Transcribe the records verbatim, starting with the line that contains "1024x472 pixels." and going on through the line that contains "tap(232, 153)", both included.

## START SUPPLIED RECORDS

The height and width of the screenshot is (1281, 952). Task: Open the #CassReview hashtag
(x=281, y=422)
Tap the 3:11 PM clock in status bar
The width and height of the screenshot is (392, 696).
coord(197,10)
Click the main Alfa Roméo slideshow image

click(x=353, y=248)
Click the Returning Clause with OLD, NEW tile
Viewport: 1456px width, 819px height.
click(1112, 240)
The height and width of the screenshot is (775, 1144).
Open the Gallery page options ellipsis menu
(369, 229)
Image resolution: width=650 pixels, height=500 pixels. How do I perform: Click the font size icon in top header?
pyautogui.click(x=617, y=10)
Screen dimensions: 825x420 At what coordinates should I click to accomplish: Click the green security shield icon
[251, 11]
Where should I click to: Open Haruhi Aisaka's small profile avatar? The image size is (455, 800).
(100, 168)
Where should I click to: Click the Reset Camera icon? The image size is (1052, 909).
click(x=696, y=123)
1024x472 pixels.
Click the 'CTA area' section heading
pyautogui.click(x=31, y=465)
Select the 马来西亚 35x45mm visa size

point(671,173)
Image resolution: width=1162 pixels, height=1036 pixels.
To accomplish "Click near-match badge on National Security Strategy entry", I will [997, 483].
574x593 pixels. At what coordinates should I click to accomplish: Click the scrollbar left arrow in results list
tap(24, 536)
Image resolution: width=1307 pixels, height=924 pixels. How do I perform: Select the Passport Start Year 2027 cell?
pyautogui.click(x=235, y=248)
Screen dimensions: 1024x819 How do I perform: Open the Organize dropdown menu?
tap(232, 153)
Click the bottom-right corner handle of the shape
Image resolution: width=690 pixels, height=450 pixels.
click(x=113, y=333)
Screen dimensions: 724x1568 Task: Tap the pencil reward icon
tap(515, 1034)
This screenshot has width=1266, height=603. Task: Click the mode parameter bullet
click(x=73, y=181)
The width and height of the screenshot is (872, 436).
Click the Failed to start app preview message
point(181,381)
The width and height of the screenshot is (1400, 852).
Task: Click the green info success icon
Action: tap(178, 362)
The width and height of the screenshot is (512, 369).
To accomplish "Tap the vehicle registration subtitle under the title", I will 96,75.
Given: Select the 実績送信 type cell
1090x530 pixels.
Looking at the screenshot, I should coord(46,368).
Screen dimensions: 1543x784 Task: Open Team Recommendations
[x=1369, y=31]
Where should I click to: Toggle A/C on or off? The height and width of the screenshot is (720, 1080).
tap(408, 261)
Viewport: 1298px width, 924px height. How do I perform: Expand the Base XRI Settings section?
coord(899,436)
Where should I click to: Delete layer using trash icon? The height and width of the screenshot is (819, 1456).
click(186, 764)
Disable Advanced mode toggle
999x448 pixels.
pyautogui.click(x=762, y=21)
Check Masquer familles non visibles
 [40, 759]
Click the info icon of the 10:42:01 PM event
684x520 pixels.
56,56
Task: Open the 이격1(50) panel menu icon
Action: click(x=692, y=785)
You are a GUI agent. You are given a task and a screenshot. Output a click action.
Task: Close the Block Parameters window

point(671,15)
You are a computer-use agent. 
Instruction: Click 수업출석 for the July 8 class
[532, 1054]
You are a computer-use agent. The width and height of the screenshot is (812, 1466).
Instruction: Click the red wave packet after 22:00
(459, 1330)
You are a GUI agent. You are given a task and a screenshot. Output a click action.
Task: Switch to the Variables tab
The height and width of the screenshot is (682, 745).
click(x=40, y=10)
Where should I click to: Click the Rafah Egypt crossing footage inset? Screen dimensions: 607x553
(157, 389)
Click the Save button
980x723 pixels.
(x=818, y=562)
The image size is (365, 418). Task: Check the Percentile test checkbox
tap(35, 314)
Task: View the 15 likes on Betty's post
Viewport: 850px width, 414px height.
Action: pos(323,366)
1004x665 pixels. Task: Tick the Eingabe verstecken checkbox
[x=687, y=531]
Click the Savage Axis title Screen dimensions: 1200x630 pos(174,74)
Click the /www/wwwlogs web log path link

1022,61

## END SUPPLIED RECORDS

_OUTPUT:_
1024x472 pixels.
Click the 'CTA area' section heading
pyautogui.click(x=31, y=465)
Select the 马来西亚 35x45mm visa size

point(671,173)
Image resolution: width=1162 pixels, height=1036 pixels.
To accomplish "Click near-match badge on National Security Strategy entry", I will [997, 483].
574x593 pixels. At what coordinates should I click to accomplish: Click the scrollbar left arrow in results list
tap(24, 536)
Image resolution: width=1307 pixels, height=924 pixels. How do I perform: Select the Passport Start Year 2027 cell?
pyautogui.click(x=235, y=248)
Screen dimensions: 1024x819 How do I perform: Open the Organize dropdown menu?
tap(232, 153)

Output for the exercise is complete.